Synthesis of model cytochalasan precursors and in vitro studies of their activities

Abstract

Cytochalasans are one type of PKS-NRPS secondary metabolites. The tailoring steps involved in cytochalasan biosynthesis are almost clear, but the formation of the isoindolone core is still mysterious. The ACE1 metabolite probably belongs to the cytochalasan family based on the biosynthetic gene cluster (BGC) analysis, even though the structure is not yet elucidated. Heterologous expression of ace1 (PKS-NRPS) and rap1 (trans-ER) in A. oryzae produced an unexpected alcohol, which is unlikely to undergo further Knoevenagel reaction. Therefore it is deduced to be a shunt metabolite during heterologous expression. To investigate the biosynthesis of the cytochalasan skeleton including reductive release, putative Knoevenagel condensation and Diels-Alder reaction, three model compounds mimicking the ACE1 metabolite precursor were designed, prepared and applied for in vitro assays. Model A was designed and synthesized for over-reduction investigation. In vitro assays confirmed that model A can be reduced to the corresponding primary alcohol by A. oryzae cell free extract. This indicates that the alcohol is a shunt metabolite and A. oryzae is not a suitable host for cytochalasan heterologous expression. Model B was designed and prepared to study Knoevenagel condensation.

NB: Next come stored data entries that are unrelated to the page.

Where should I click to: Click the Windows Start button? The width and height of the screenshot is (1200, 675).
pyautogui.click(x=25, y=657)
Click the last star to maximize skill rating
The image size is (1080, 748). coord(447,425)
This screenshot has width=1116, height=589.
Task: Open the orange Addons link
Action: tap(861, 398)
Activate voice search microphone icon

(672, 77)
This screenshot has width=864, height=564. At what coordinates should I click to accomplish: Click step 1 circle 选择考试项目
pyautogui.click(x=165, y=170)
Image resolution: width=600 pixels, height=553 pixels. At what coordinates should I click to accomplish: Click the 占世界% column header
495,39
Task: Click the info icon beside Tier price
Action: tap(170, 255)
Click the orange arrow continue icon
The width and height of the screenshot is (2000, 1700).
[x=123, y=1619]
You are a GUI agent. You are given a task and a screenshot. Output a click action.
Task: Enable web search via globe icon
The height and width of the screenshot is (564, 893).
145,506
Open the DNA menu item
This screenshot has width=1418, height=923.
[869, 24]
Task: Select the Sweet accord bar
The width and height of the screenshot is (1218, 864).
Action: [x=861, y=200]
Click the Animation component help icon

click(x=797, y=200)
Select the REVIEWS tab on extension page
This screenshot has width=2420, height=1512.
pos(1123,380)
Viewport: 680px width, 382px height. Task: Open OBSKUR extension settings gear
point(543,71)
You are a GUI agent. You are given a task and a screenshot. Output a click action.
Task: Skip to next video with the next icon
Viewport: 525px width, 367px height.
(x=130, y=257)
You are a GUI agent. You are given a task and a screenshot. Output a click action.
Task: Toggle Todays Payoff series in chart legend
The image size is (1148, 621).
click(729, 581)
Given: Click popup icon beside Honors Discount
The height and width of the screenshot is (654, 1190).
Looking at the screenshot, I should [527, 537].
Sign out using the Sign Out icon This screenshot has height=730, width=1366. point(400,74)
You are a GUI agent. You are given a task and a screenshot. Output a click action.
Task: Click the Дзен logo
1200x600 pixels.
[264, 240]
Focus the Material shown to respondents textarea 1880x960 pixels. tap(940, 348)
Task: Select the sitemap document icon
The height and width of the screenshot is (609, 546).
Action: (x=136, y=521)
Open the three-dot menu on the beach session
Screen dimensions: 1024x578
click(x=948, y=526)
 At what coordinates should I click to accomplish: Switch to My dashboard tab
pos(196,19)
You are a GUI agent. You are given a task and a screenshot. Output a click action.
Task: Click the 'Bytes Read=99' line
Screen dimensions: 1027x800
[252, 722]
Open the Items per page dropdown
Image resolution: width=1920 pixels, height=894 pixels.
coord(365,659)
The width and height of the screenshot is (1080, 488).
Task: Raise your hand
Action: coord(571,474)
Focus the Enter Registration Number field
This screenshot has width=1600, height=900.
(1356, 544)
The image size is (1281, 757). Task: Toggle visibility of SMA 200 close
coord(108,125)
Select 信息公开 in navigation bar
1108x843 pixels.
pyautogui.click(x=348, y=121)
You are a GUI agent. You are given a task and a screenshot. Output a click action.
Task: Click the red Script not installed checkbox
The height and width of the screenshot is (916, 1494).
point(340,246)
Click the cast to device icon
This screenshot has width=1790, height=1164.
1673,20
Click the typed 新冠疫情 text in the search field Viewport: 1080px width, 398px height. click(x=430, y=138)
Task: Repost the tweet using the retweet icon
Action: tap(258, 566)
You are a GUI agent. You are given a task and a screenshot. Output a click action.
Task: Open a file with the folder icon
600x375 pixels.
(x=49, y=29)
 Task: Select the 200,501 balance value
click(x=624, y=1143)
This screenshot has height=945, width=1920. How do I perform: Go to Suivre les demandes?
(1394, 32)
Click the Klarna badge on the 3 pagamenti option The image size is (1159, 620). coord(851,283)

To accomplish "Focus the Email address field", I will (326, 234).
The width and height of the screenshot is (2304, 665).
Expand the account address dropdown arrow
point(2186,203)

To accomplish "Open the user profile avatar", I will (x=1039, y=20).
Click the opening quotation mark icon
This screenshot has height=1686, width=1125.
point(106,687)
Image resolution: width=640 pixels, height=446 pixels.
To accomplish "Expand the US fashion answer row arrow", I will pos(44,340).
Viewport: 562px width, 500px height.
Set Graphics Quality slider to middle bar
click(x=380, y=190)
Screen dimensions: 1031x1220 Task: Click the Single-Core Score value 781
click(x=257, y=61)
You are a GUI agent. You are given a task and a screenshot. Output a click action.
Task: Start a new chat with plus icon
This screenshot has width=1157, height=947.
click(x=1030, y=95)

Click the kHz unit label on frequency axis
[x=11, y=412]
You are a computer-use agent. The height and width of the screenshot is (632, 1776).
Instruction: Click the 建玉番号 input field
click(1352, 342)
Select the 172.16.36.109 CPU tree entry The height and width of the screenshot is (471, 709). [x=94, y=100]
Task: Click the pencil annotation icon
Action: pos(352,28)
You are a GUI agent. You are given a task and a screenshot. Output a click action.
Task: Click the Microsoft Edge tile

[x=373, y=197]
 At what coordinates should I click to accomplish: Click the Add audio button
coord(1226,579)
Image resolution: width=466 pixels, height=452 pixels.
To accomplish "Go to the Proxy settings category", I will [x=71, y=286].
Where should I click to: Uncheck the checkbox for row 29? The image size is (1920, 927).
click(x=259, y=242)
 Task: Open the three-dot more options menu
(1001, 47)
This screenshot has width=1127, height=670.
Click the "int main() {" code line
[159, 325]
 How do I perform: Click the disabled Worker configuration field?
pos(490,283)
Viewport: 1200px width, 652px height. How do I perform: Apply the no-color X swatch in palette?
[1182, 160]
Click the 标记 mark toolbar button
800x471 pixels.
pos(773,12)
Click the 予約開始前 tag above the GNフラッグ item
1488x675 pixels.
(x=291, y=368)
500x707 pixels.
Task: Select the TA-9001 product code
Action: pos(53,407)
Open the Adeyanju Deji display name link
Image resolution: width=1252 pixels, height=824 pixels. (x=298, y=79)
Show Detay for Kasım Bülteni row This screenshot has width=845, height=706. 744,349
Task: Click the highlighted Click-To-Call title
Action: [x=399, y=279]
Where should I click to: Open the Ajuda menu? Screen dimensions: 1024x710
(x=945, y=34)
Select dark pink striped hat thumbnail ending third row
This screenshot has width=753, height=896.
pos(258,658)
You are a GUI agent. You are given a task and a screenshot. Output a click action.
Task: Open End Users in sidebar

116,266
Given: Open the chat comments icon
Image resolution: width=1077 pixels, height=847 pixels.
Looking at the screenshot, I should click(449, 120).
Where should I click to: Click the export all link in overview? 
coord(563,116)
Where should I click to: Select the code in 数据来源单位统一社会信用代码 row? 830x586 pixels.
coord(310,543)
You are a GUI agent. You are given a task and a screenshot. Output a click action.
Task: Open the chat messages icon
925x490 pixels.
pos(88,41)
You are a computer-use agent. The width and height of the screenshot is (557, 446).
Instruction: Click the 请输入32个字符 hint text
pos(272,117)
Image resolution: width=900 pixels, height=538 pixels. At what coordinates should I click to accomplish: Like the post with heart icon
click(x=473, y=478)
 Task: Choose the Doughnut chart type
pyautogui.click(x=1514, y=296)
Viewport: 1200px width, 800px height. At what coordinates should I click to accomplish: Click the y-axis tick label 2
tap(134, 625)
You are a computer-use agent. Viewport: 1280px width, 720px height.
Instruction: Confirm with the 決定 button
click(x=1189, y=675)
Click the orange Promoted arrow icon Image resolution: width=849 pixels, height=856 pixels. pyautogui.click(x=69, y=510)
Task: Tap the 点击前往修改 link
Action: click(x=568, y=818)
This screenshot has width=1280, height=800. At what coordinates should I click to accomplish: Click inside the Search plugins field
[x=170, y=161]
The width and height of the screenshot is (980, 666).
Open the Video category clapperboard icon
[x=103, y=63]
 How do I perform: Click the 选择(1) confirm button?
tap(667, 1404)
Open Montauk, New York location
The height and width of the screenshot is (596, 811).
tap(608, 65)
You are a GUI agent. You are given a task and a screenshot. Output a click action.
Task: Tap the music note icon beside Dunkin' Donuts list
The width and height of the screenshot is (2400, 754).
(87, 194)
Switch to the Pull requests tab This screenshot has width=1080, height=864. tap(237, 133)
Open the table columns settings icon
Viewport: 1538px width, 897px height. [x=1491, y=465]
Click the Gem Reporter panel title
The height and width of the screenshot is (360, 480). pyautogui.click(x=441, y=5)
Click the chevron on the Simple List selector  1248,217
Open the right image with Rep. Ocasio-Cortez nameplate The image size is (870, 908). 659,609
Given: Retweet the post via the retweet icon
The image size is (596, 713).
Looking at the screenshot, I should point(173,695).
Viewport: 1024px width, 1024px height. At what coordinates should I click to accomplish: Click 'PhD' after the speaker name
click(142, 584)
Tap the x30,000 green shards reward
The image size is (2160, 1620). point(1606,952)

In vitro assays with model B suggested model B can possibly form pyrrolinone spontaneously in buffer, while pyrrolinone was converted rapidly to alcohols. However, no enzyme activity was observed. Besides, pyrrolinone tautomerism was further investigated by comparing tautomerized pyrrolinone and non-tautomerised pyrrolinone. From NMR and UV analysis, it is confirmed that pyrrolinones tautomerises and are no longer competitive for the following Diels-Alder reaction. Model C was designed for both Knoevenagel condensation and Diels-Alder reaction tests. In vitro Assays showed that pyrrolinone was formed spontaneously, further confirming the Knoevenagel condensation is spontaneous. But its corresponding pyrrolinone also tautomerised and is no longer suitable for the following Diels-Alder reaction.